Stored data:
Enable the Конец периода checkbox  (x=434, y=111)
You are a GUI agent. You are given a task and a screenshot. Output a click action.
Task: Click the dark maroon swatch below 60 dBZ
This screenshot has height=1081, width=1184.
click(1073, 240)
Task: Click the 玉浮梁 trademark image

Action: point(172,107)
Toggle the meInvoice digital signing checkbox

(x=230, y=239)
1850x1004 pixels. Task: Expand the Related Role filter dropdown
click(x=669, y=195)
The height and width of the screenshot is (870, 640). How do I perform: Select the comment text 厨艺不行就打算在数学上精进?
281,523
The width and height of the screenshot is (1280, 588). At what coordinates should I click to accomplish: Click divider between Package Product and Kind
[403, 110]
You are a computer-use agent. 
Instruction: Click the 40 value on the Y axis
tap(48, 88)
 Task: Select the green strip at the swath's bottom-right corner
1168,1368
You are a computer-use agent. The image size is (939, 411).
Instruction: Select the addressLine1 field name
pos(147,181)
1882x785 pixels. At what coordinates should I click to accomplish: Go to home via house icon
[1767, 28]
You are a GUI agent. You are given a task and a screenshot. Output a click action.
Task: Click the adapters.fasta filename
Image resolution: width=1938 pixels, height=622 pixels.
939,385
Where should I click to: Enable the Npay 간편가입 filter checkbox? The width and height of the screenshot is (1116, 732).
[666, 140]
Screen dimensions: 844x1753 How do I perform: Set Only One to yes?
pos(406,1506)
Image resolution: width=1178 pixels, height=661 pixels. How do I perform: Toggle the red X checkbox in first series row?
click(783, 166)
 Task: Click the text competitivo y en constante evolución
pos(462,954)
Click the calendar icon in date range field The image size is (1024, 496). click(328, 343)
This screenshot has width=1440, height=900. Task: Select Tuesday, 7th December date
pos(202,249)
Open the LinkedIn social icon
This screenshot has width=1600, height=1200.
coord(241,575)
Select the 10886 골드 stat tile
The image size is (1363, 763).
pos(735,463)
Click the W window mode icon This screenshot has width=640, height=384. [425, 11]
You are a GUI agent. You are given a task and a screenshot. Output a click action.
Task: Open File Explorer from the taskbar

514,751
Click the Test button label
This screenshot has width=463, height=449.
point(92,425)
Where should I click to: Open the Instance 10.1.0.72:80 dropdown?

*EXERCISE BRIEF*: All lines in the entries above that hold the word "computer" need to be copied.

*TASK RESPONSE*:
You are a computer-use agent. 
You are a computer-use agent. The image size is (939, 411).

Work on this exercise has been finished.